There is not enough information given to know what the beer store owner was doing when the robber saw and fired his gun.  If the beer store owner had his weapon up and was a threatening the robber, I might go with charges against him.  But if his weapon was down and the robber drew on him, then I wouldn’t agree with criminal charges.  The DA might have thought he would have a hard time getting a conviction with a dead bad guy and two robbery victims.

BUT !!!

I certainly would not have pursued the robber out.

You are a civilian, it is not your job or responsibility to chase a bad guy.

You do not have the legal protections that a LEO has.


5 comments on “Shoot/Don’t Shoot?

  1. kidme37 says:

    Agree, when the threat no longer exists you cannot fire legally.

    • Matthew W says:

      I take a lot of heat from gun guys I know be cause I’m not in their “Kablooey Group” that thinks they should be able to shoot any bad guy at anytime for any reason.
      No thanks.

    • ruralcounsel says:

      But since the perp was pointing a gun at someone else in the immediate locale, arguably the threat was not over and it was just a continuation of the original incident … just a second victim. Think you would have to prove the pursuit was with intent to kill, not detain for authorities or retrieve his property. Tough to prove.

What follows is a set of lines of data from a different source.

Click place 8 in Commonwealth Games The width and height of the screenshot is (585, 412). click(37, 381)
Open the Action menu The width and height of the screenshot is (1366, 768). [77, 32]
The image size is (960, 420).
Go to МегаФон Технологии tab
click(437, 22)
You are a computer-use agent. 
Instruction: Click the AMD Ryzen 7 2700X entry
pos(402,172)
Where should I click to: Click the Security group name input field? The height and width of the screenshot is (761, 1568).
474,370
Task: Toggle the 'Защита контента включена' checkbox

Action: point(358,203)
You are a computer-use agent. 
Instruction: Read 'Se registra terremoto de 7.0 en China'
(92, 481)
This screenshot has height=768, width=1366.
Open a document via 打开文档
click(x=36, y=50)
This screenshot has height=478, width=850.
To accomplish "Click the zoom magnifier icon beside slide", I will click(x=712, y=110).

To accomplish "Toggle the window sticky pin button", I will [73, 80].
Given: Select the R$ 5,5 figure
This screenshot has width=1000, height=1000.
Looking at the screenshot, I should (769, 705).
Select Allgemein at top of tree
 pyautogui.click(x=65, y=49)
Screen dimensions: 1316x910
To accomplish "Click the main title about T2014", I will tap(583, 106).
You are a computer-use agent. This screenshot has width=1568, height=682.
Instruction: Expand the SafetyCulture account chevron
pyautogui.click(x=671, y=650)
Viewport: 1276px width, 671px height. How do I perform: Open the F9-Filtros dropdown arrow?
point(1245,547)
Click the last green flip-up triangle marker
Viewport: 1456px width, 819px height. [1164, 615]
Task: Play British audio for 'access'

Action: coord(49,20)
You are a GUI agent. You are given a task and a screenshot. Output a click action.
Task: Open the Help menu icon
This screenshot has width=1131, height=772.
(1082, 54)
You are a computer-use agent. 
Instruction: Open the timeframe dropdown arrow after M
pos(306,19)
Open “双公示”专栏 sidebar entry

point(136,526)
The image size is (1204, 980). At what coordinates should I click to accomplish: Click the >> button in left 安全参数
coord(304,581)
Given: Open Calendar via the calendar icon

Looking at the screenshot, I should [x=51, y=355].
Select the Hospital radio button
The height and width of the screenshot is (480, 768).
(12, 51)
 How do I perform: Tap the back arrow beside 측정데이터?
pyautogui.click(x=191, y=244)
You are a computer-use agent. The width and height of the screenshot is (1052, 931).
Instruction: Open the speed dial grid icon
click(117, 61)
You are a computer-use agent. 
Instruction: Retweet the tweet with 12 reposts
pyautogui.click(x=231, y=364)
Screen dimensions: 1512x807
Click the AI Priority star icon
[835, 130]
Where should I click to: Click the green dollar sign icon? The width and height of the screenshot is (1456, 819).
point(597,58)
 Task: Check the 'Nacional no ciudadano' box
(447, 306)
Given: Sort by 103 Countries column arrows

      I see the original point, but based upon the facts presented, it isn’t that clearcut. Which is likely why the DA didn’t prosecute. A decent defense attorney would have made a pretzel out of him.

  2. A Landmesser says:

    So if a man burns down your house and kills your wife and kids and then flees you aren’t justified in hunting him down and ending his miserable existence? Sounds like gender studies logic to me. Or law as taught at Harvard.

Comments are closed.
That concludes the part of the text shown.